We have different prices for different regions and different cloud providers. You can find a full list of prices on this page.

ECU

An ECU is an Elastic Consumption Unit, which is the unit we bill you in. The nominal value of an ECU is $1.00 USD. All of the different components of consumption are charged at a specific rate of ECUs per time unit. For example, one Gigabyte of storage might cost 0.047 ECU per month, so 100 GB of storage will cost you 4.7 ECU = $4.70 for one month. Similarly, if your search workload consumed 10 VCUs in a day and the Search VCU rate in your region is 0.09 ECU, your cost for that day would be $0.90.

Interactive Dataset Size

The amount of data in your project has a direct influence on your costs. We make the distinction of “interactive dataset” primarily for time-series data, as this relates to the amount of data in the Boost Window. For non-time-series data, this is simply the amount of data in the project.

Project settings

We have three project settings that allow you to control your project's usage.

Search power

Search Power controls the speed of searches against your data. With Search Power, you can improve search performance by adding more resources for querying, or you can reduce provisioned resources to cut costs. Choose from three Search Power settings:

On-demand: Autoscales based on data and search load, with a lower minimum baseline for resource use. This flexibility results in more variable query latency and reduced maximum throughput.

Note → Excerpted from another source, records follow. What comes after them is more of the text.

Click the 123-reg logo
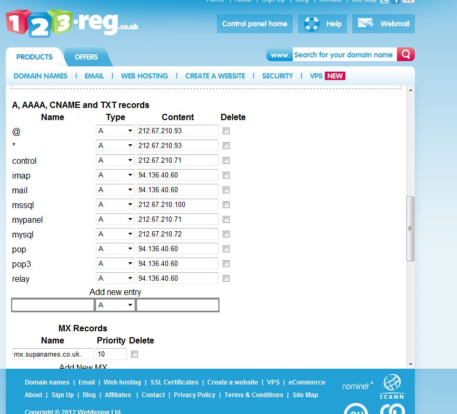Screen dimensions: 457x414 [x=71, y=23]
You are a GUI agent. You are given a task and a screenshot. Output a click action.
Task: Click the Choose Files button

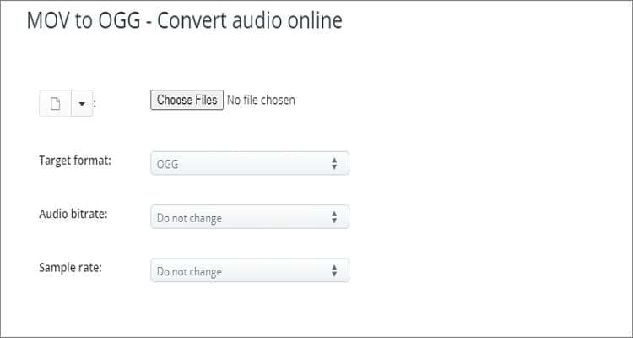[187, 100]
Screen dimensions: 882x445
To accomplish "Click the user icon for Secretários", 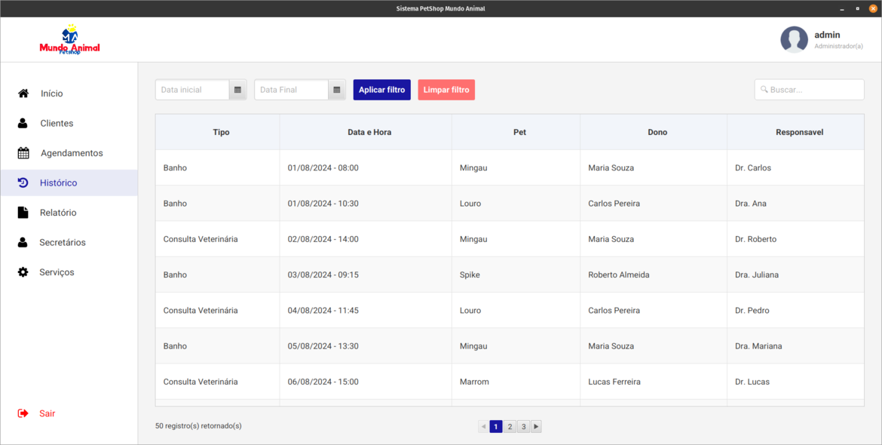I will point(23,242).
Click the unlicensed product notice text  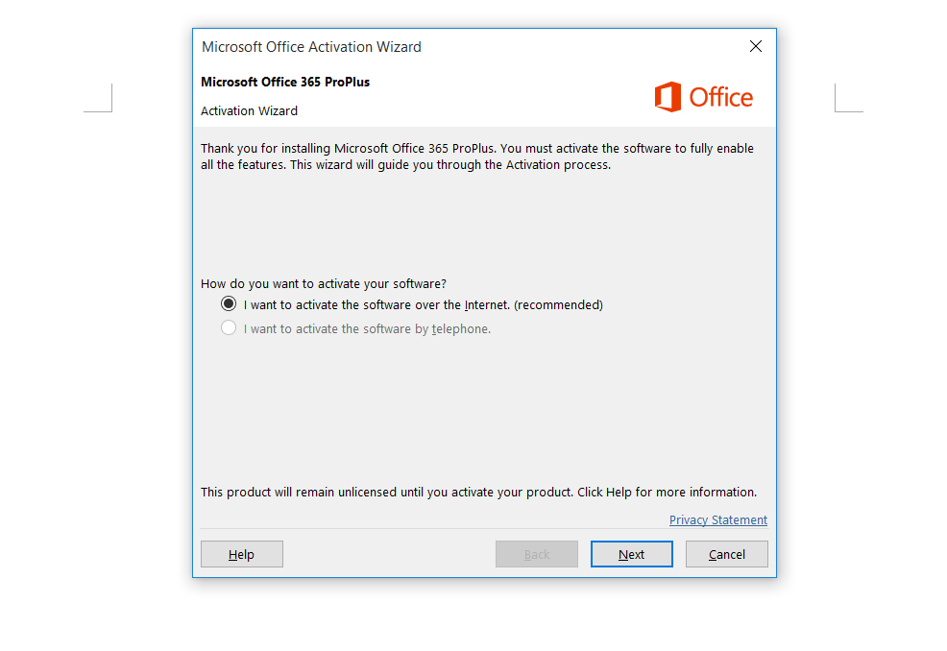[477, 492]
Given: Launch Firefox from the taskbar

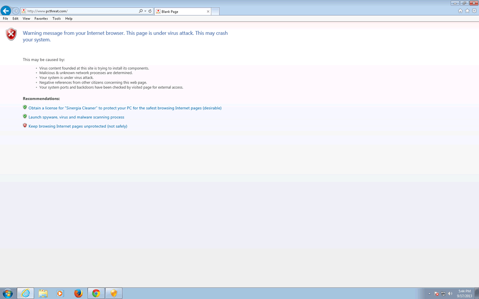Looking at the screenshot, I should click(x=78, y=293).
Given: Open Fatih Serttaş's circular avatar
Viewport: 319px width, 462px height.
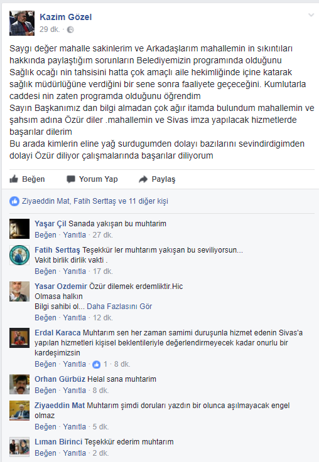Looking at the screenshot, I should click(x=19, y=255).
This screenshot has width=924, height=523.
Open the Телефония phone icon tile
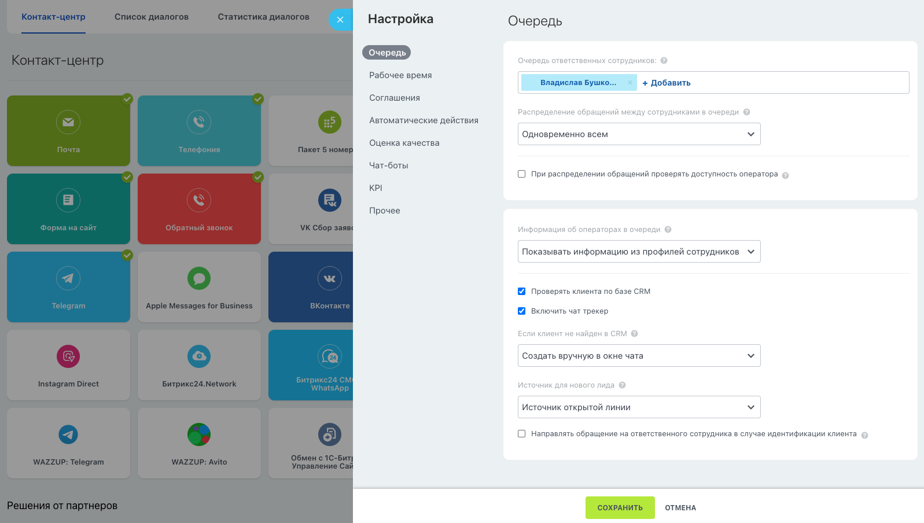pos(199,122)
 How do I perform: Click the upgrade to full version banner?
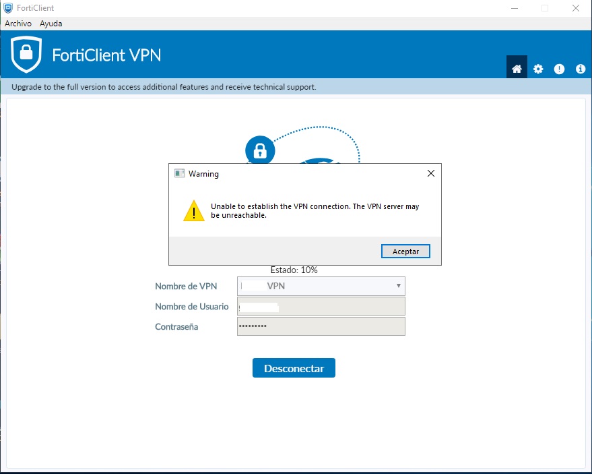[x=164, y=87]
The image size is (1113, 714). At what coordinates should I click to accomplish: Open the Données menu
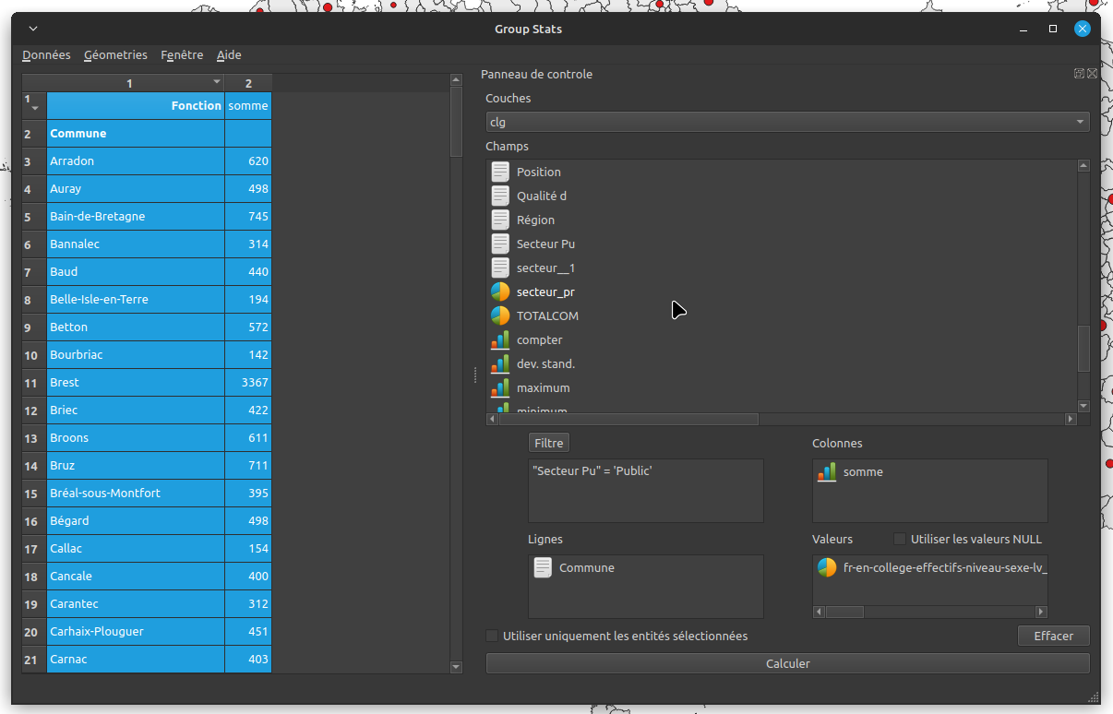pyautogui.click(x=46, y=55)
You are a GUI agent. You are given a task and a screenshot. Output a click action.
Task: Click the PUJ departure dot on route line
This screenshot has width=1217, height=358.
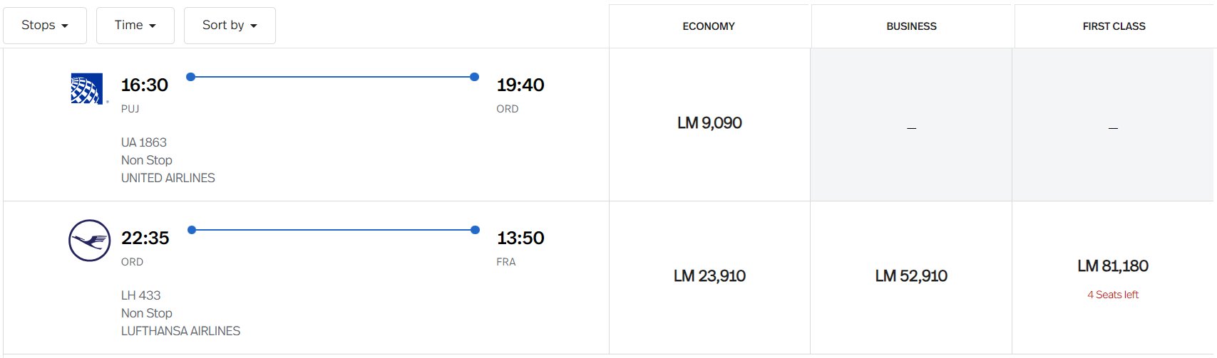tap(190, 77)
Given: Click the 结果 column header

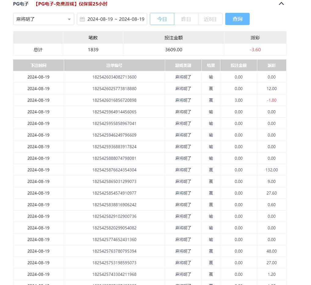Looking at the screenshot, I should click(211, 65).
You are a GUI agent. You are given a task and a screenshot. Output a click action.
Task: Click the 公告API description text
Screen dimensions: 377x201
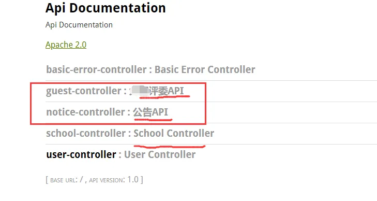pyautogui.click(x=150, y=112)
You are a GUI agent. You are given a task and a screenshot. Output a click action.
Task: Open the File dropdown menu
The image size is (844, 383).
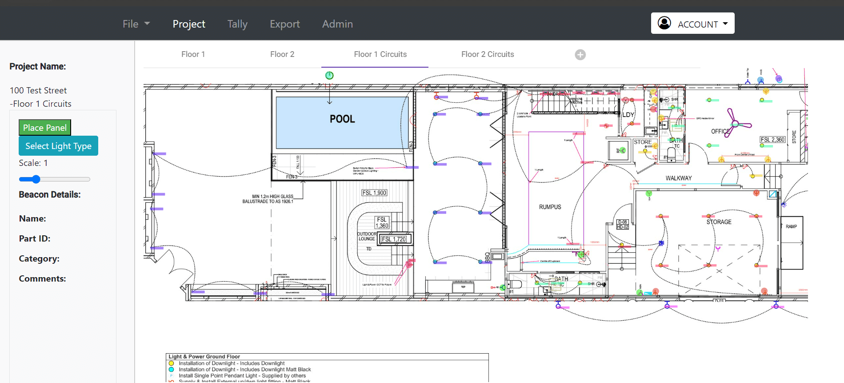pos(136,24)
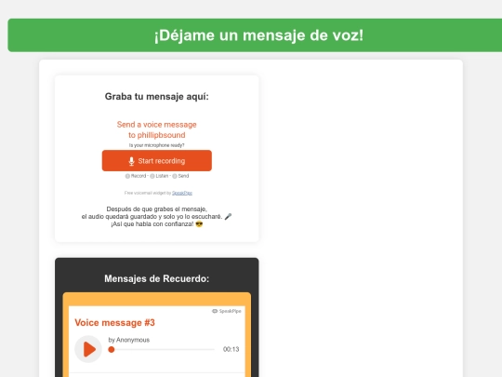Click the Start recording button
Screen dimensions: 502x377
156,161
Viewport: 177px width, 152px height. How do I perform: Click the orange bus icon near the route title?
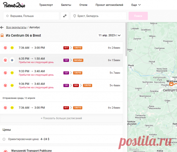pos(2,35)
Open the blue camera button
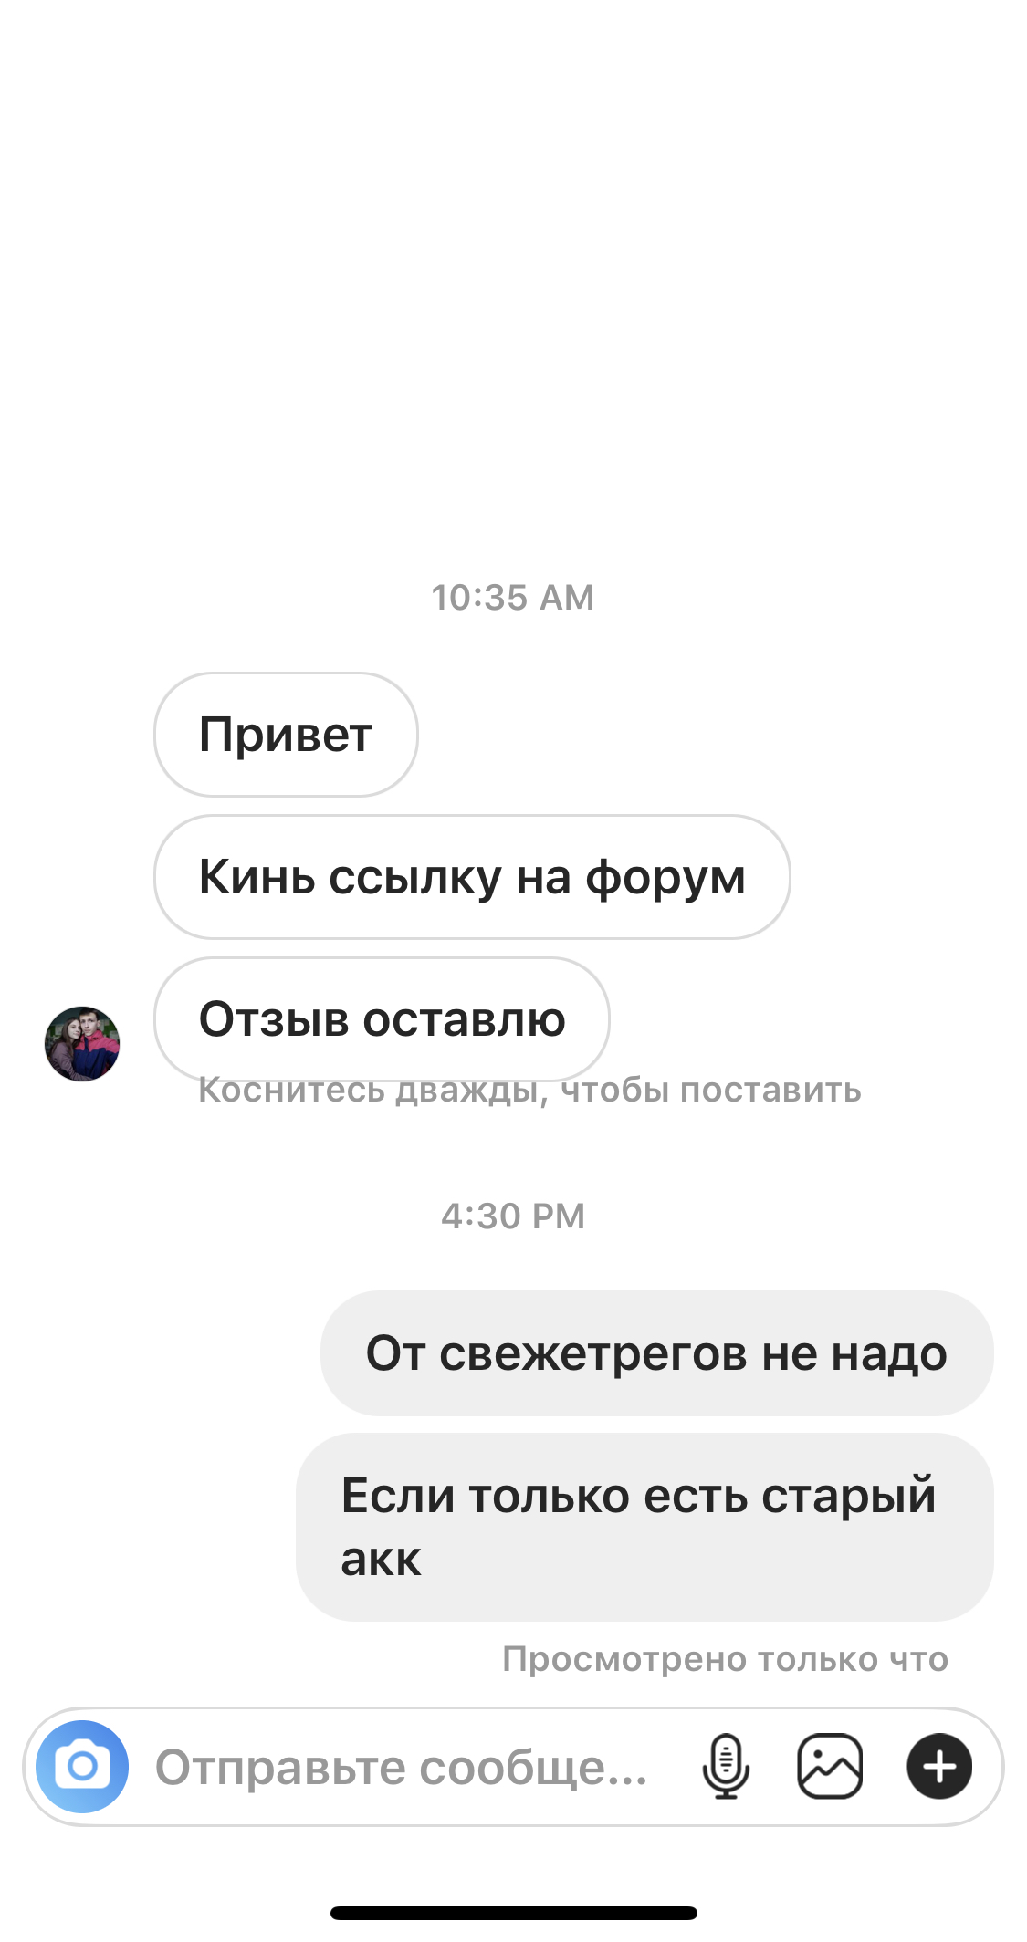This screenshot has width=1027, height=1942. pos(82,1766)
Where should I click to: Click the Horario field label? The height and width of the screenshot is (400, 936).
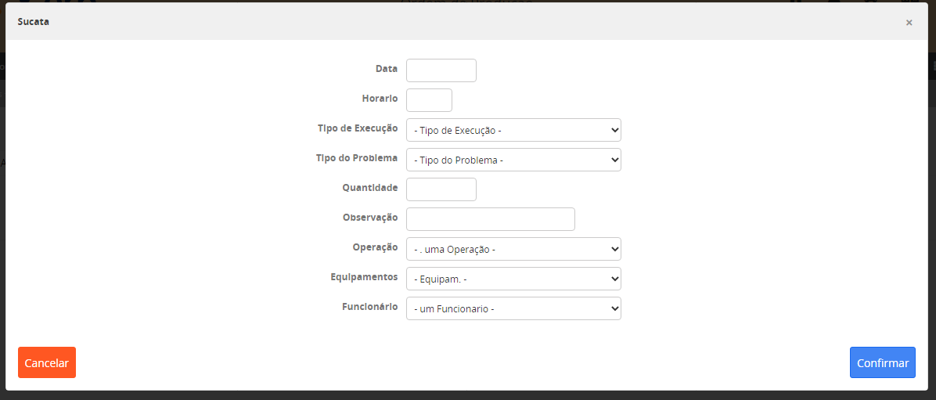click(x=380, y=99)
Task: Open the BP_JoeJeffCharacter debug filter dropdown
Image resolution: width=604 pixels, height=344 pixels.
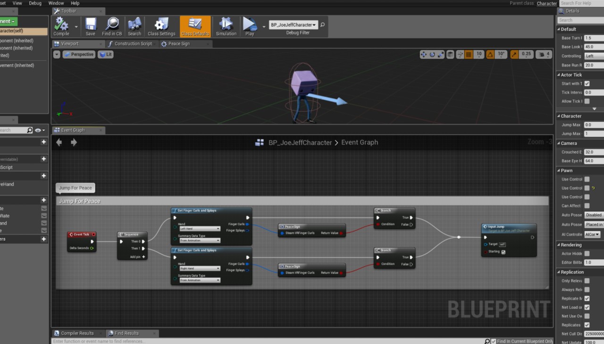Action: point(293,25)
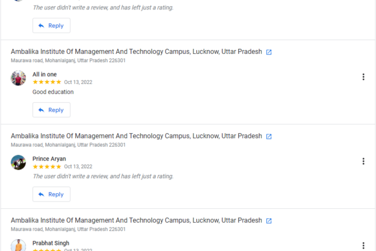Click the five-star rating on Prince Aryan's review
This screenshot has height=251, width=376.
[x=47, y=167]
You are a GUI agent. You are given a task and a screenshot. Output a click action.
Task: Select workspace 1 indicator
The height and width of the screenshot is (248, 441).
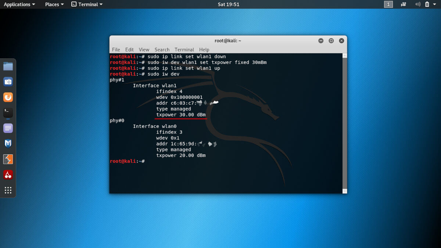(388, 4)
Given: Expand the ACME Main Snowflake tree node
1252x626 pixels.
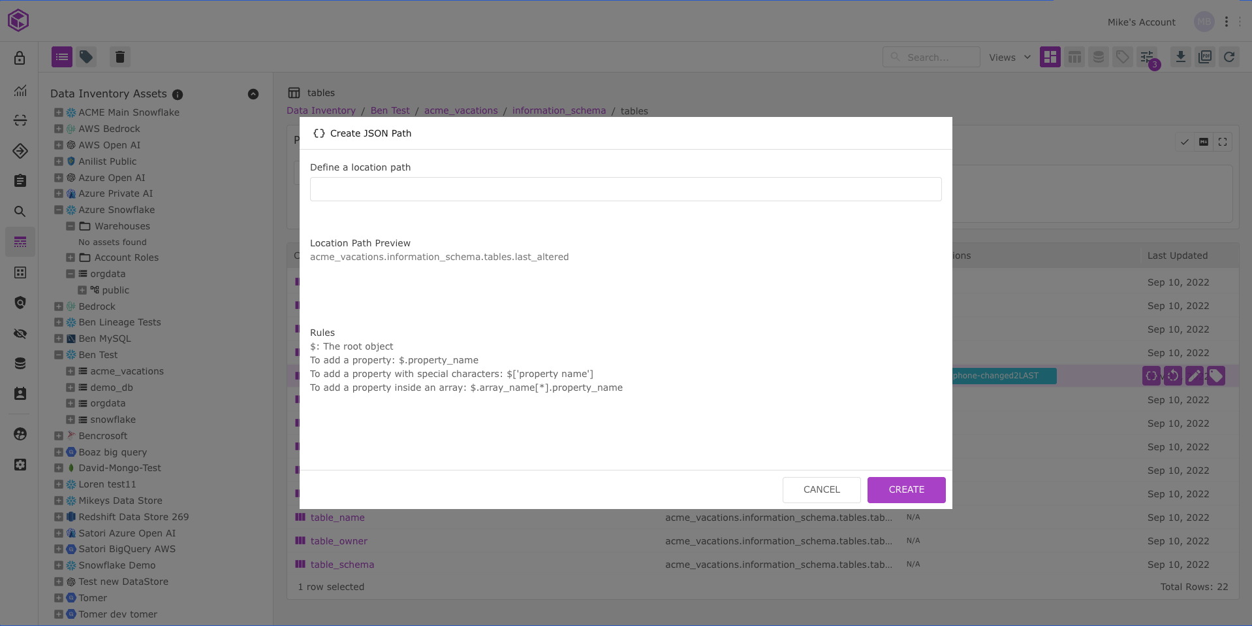Looking at the screenshot, I should click(x=59, y=112).
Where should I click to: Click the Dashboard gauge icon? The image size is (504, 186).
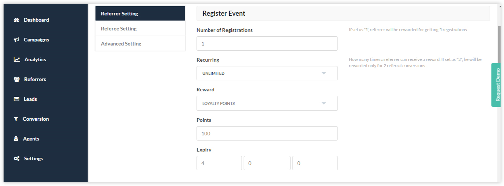click(x=16, y=20)
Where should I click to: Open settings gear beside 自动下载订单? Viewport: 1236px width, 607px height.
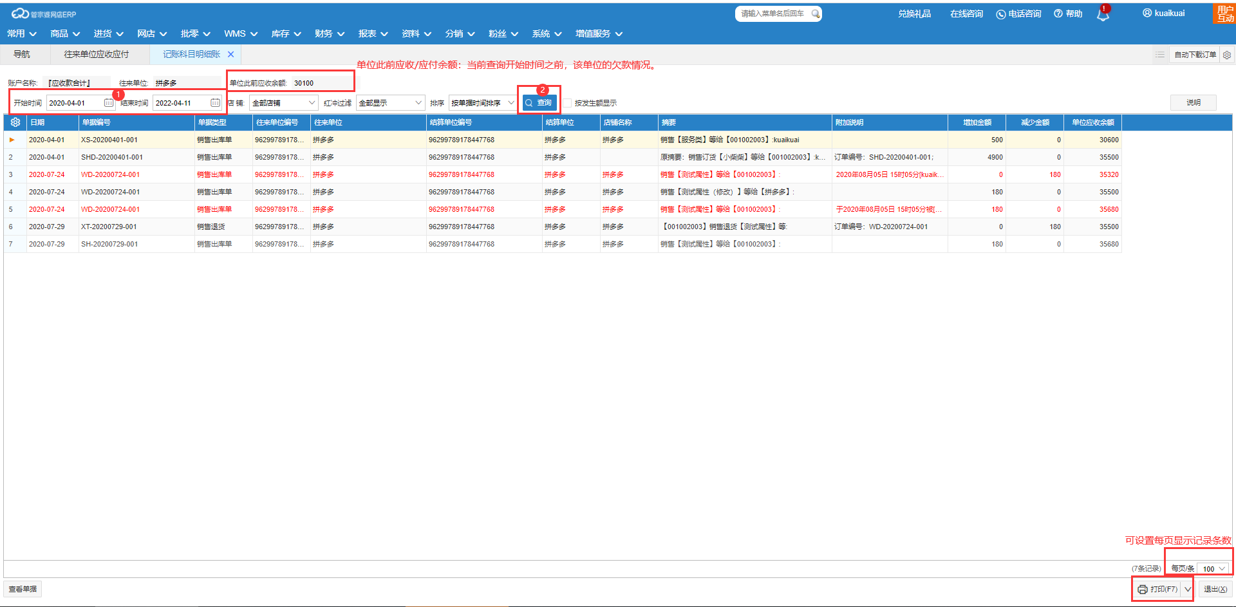1227,55

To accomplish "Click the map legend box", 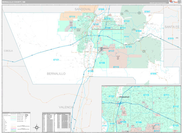I will (x=20, y=122).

Performant: Delivers consistently low latency and autoscales to accommodate moderately high query throughput.

High-availability: Optimized for high-throughput scenarios, autoscaling to maintain query latency even at very high query volumes.

Boost window

For time series use cases, the boost window is the number of days of data that constitutes your interactive dataset size. The interactive dataset is the portion of your data that we keep cached, and that we use to determine how to scale the Search tier for your project. By default, the boost window is seven days.

Data retention

You can set the number of days of data that are retained in your project, which will affect the amount of storage we need. You can do this on a per-data stream basis in your project.

Price components

Serverless Elasticsearch contains a few different pricing components. For most use cases, the components you will care most about are Search, Ingest, and ML VCUs, as well as the Elastic Inference Service's token consumption.

Search VCUs

Search VCU consumption is the most complex part of pricing. We make this simple for you by automatically determining the right amount of VCUs that are needed to fulfill your workloads. For more details on how our autoscaling logic works, see our earlier blog on the topic.

Search VCU inputs

Search VCUs are allocated based on a few factors, but mainly, we can boil it down to three inputs: the interactive dataset size, the search load on the system, and Search Power.

For traditional search use cases, the interactive dataset size will generally be your entire dataset. For time series use cases, it will be the portion of your dataset that fits inside the Boost Window.

Search load measures the amount of load being placed on the system by currently active searches. The main contributing factors are the number of searches per second, the complexity of the searches (the more that needs to be computed, the higher the load), and the size of the dataset that needs to be searched to fulfill the result. If we can get you the right number of results by scanning 10% of the dataset, then the load will be much lower than if we need to scan the full dataset.

Finally, Search Power influences the number of VCUs we allocate. Each Search Power setting defines the baseline capacity of the search tier.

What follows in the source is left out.